==== Source text ====

This procedure will be called from a .Net application. There will be couple of procedures in this main procedure before the procedures that needs to run parallel. This is a kind of search procedure. Where it needs to search in multiple tables and bring back the results and provide back to .net application.
Individual procs are faster but for now i need to search only 3 places. In future there could be 6 tables. So i need to make them parallel and needs to wait for all the procs to be completed.
Chris Saxon
September 28, 2017 - 4:58 pm UTC

OK. But I still don't understand why you need to do these in parallel?

And why do these need to be separate queries in the first place? Can you join the tables and return everything in one select?

system level option

A reader, September 29, 2017 - 6:56 am UTC

In unix you can use the & operator to parallelize.
Don't know .net if permit such thing
Chris Saxon
September 29, 2017 - 12:27 pm UTC

I don't see how that would help here...

Why Parallel

sajan perumpalli, September 29, 2017 - 2:11 pm UTC

They are different life cycle of a of a same transaction.

for example: you bought an item from walmart.

1. Item came from china in a frieght
2. It was stocked in a warehouse
3. From warehouse it came to store on truck.
4. Someone stocked it in aisle.
5. Item Purchased

All these 5 things will be probably in 5 systems. I bought all the necessary data from different systems into one system. Now i want to search a item. I want to know the movement of the item for various reasons. This is not my scenario but i have similar one.

==== Entries provided ====

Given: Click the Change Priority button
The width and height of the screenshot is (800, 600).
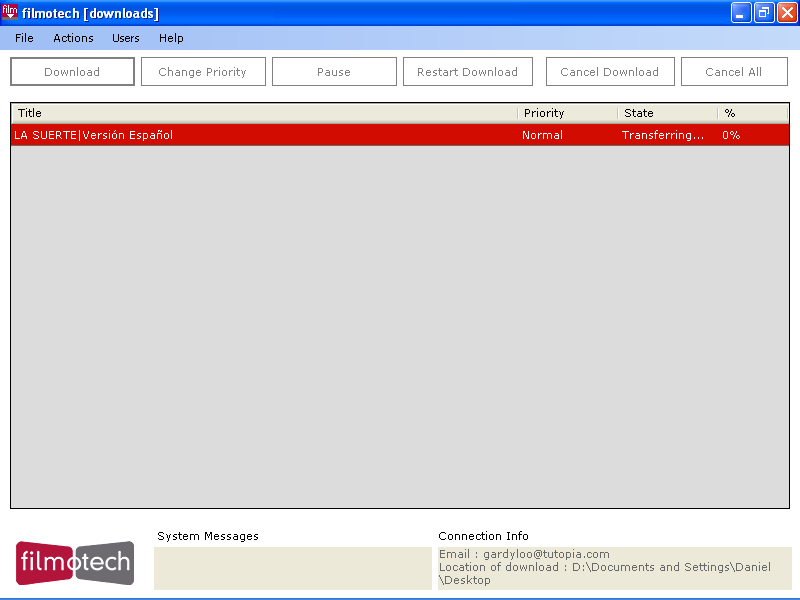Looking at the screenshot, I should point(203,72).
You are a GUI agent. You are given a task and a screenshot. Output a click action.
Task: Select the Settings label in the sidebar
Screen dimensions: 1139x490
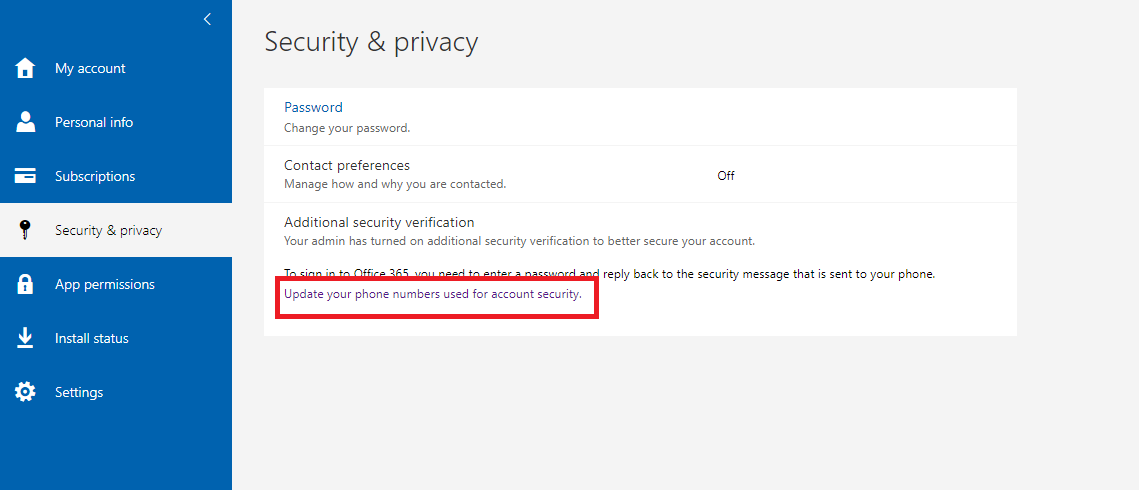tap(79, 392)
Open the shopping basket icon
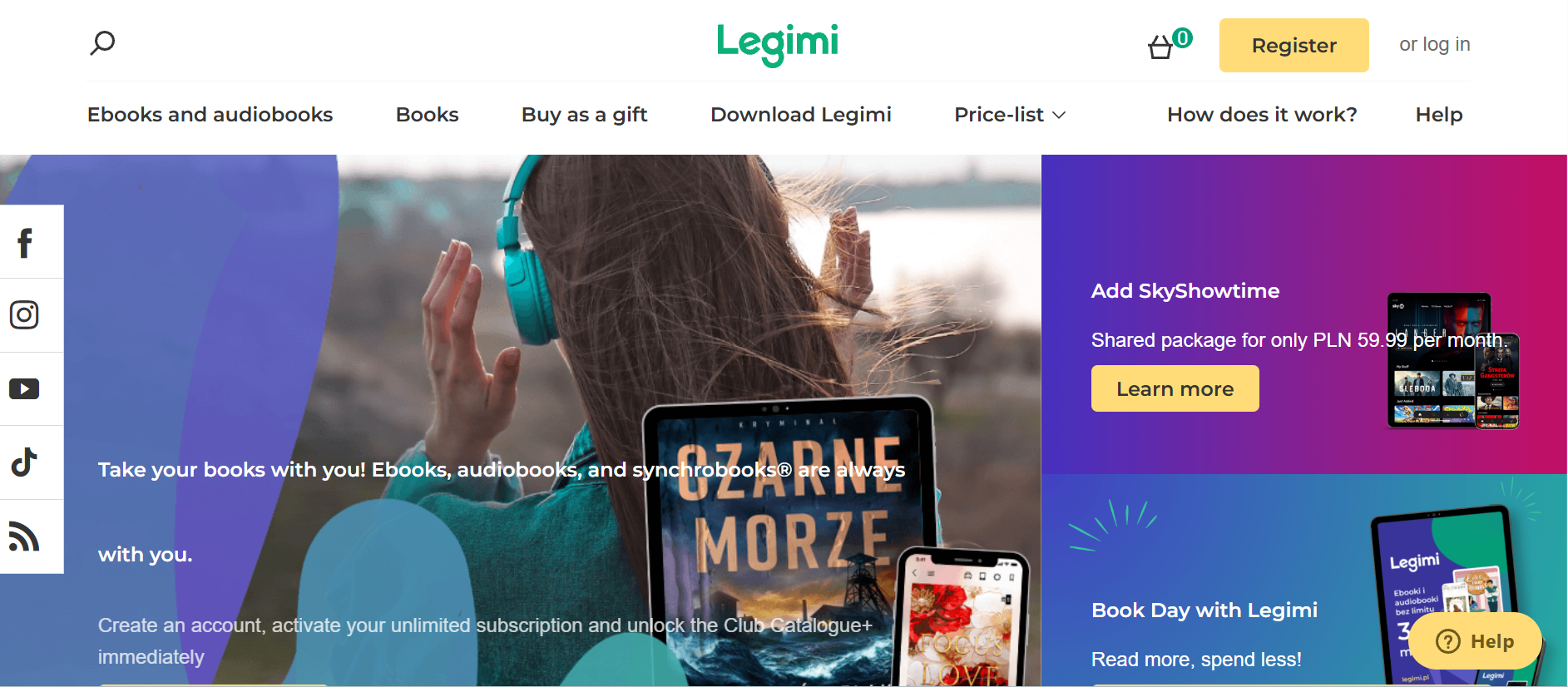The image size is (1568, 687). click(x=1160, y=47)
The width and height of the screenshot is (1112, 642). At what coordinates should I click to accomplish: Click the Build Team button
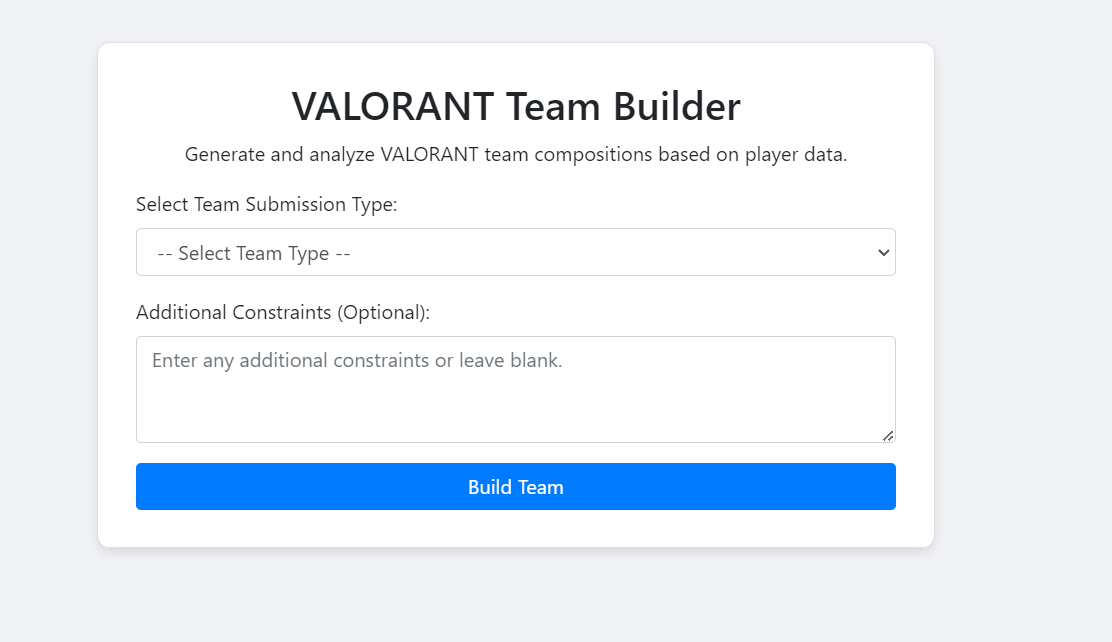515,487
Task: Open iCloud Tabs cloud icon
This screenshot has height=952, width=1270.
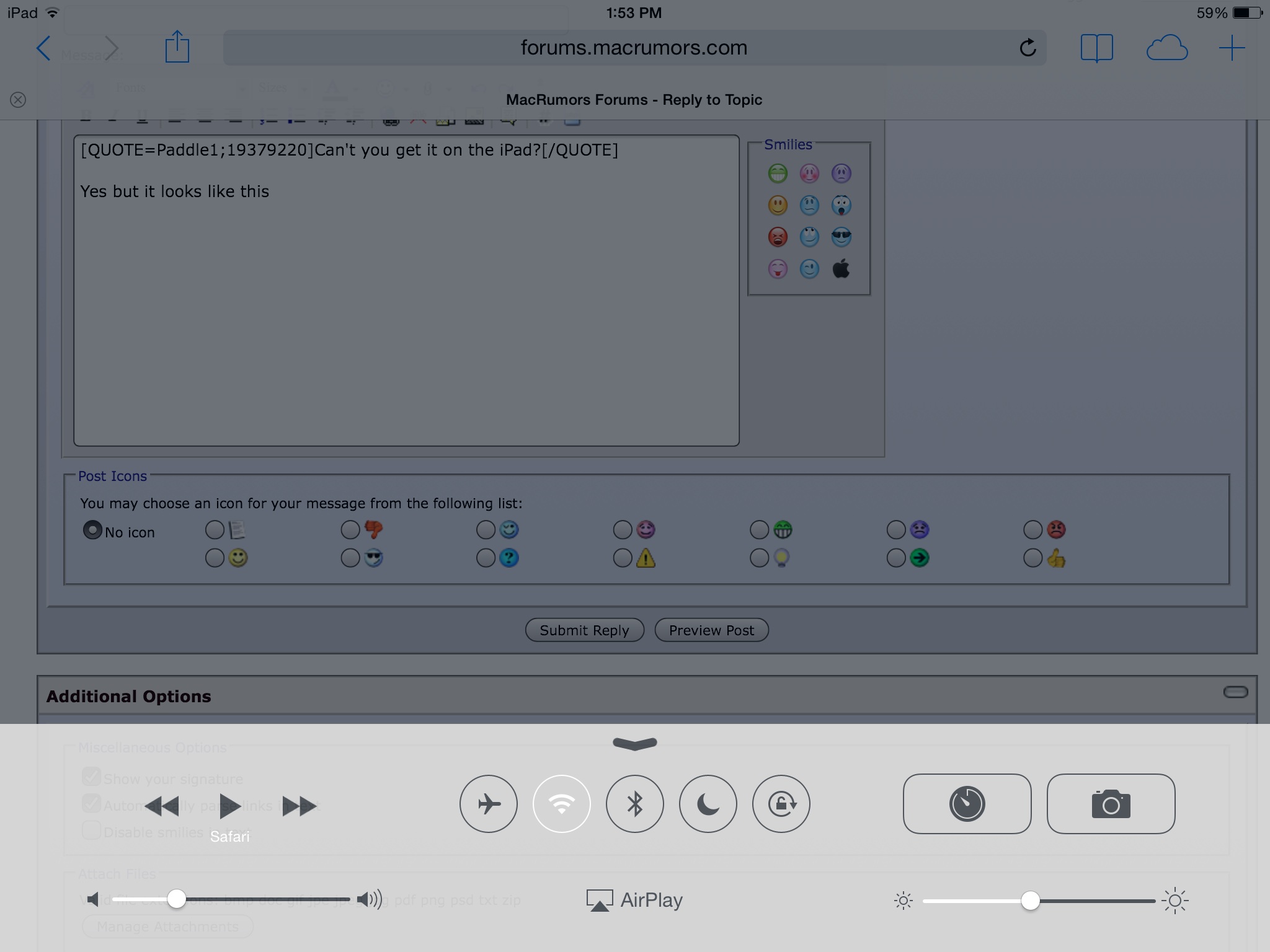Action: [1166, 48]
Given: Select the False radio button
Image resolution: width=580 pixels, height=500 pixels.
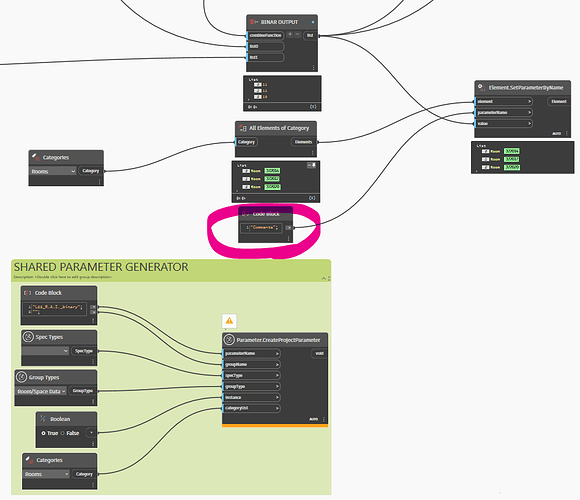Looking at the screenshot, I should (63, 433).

====

▸ **To do**
Write what comes next in the forum thread about running search procedures in parallel, picking up after its last sentence.

▸ **The output**
Possible Solutions
------------------
1. Make 5 different calls from .net. Drawback is u need to make 5 calls to db and if they are api calls, u need to authenticate authorize each of them.
2. Make one call to db and db handle all the parallel search.

I am trying for the second option.
Chris Saxon
October 02, 2017 - 9:16 pm UTC

Thanks for the background. I still don't understand why when using option 2 this needs to be in parallel?

Precisely what is the problem you're having by running these steps serially? Be specific!

And why do you need separate queries? If all the data is in on DB, why can't use get it all in a single select?

Back to basics ....

B C, September 29, 2017 - 2:29 pm UTC

Looks like you want to run x queries and want it to happen in parallel so that you get all results at the same time.

Now, using multiple processes running in parallel would be a overkill, because not only would you need to do a diy process manager, it simply would not be efficient.

Assuming all your data is in one database, you could run multiple queries and use basic sql operators like union / union all / intersect etc ...

If you code these correctly, you should have no issue getting the resultset back in an acceptable time range.

Best place to start is at https://docs.oracle.com/cloud/latest/db112/CNCPT/toc.htm

Good Luck !!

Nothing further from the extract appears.